Le Monde, 29 novembre 1960
"C'est, si je puis dire, un film de transition qui confirme le talent cinématographique du réalisateur et surtout -ce qui est essentiel- qui prouve que Truffaut n'a pas besoin de raconter ses rêves et ses révoltes d'enfant pour marquer une histoire de sa personnalité. (...) En dépit de tout ce qu'on peut lui reprocher, j'ai beaucoup aimé Tirez sur le pianiste." Jean de Baroncelli
Télérama, 11 décembre 1960
"Il faut beaucoup de talent pour se permettre de mélanger avec autant de bonheur une intrigue grotesque et des instants de vérité. Mais il aurait fallu beaucoup d'audace -et nous attendions de Truffaut cette audace- pour laisser de côté tout ce qu'il veut démystifier et être pleinement lui-même, c'est-à-dire libre (...) Il y a dans "la nouvelle vague" une certaine tendance à tourner en rond, à éviter cette plongée vers "la vraie vie" qui est le propre des grandes oeuvres." Jean Collet
L'Humanité, 28 décembre 1960
"Tirez sur le pianiste est un film de contrastes où la vérité pure et l'invention se rejoignent et s'entremêlent, où la bouffonnerie et la satire débouchent en plein drame, un film déconcertant parce qu'on n'a jamais vu ça. Mais il faudra s'y faire. C'est là le cinéma de demain." Samuel Lachize
La Sirène du Mississipi, la déception
Première collaboration de Truffaut avec Catherine Deneuve et unique essai avec Jean-Paul Belmondo, La Sirène du Mississipi déçoit. La présence de deux éminents acteurs n'empêchera pas son échec commercial.
L'Humanité, 21 Juin 1969
"Aussi habile l'adaptation du livre soit-elle, en effet, il y manque l'atmosphère qui constitue l'un des charmes de l'oeuvre littéraire originale (...) Malgré sa beauté, Catherine Deneuve demeure légèrement en retrait (...) Son jeu manque quelque peu de souplesse, de nuances. (...) les faiblesses venant d'être relevées jointes à quelques obscurités du récit laissent percer une légère déception." François Maurin
Le Monde, 21 Juin 1969
"Les multiples rebondissements du scénario frisent, en effet, trop souvent l'invraisemblance pour que n'en souffre pas l'analyse sentimentale." Jean de Baroncelli
Le Nouvel observateur, 23 Juin 1969
"Cette Sirène séduit, quand on ne songe pas trop à ses artifices. Dès qu’on perçoit l’effort, le calcul, l’absence de spontanéité, la platitude, Autan-Lara et Delannoy peuvent se frotter les mains : leur ex-jeune censeur commence enfin de les rejoindre. Après tout, nous vieillissons, et cela fait partie du charme." Michel Mardore.

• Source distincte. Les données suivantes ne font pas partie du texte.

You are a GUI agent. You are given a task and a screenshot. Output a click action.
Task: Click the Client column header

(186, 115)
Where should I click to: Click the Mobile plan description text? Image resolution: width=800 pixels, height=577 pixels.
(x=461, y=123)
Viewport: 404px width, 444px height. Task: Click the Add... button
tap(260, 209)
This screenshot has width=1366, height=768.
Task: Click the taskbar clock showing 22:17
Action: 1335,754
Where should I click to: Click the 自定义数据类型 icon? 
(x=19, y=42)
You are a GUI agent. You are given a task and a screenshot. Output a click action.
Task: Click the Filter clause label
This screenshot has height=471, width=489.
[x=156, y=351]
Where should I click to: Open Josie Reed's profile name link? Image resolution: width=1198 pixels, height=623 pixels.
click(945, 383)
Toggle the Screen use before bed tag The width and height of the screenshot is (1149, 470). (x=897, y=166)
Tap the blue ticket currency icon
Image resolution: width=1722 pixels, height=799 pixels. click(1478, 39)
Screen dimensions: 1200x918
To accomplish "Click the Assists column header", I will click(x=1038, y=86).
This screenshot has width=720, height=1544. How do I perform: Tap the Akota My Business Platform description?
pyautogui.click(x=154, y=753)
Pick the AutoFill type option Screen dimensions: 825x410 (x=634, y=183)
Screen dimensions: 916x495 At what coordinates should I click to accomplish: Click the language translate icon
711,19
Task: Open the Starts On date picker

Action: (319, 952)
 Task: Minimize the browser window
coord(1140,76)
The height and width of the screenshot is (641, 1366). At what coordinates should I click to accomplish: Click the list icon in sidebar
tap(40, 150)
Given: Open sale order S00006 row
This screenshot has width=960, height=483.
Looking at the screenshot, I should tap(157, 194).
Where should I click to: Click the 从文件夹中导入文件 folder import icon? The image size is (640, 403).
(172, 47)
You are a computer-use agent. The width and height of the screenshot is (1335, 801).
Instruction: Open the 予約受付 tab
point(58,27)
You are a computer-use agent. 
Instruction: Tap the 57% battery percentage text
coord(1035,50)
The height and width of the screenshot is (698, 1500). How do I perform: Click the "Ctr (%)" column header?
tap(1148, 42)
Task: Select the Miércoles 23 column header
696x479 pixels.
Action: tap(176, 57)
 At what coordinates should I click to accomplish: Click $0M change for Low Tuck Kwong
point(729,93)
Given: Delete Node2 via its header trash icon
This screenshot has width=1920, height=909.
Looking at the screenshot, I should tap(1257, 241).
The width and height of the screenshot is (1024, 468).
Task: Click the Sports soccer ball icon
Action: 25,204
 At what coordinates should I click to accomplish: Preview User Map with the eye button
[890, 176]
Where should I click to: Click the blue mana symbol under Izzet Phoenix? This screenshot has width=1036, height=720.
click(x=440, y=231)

La Nuit Américaine, un amour réciproque
Cannes a acclamé (Les 400 coups) comme rejeté (La Peau douce) les films de Truffaut. Présenté hors compétition (selon le voeu de son auteur de ne pas concourrir pour la palme), son treizième opus s'y affirme comme la somme ou plutôt les coulisses de ses précédents opus, asseyant plus que jamais son amour pour le septième art. La Nuit Américaine recevra l'Oscar du Meilleur Film étranger.
L'Humanité, 15 Mai 1973
"Venons-en à Truffaut qui, avec La Nuit Américaine et après onze films, se penche sur le cinéma avec amour, ressuscite avec attendrissement quelques aspects de la mythologie des studios, s'attache à ses comédiens, essaie de les comprendre, de les aider, de faire face, dans sa peau de metteur en scène, aux aléas de tous ordres." François Maurin
Le Monde, 16 Mai 1973
"Toute sa vie François Truffaut a été fasciné par le cinéma. Ni les années ni la gloire n'ont altéré cette fascination. Elle vient de lui inspirer un de ses meilleurs films." Jean de Baroncelli
La Croix, 16 Mai 1973
"Son film est le plus joli, le plus fin, le plus drôle, le plus bouleversant aussi, que nous ayons vu depuis le début de ce Festival. (...) [Son] meilleur film depuis Jules et Jim." Henry Rabine.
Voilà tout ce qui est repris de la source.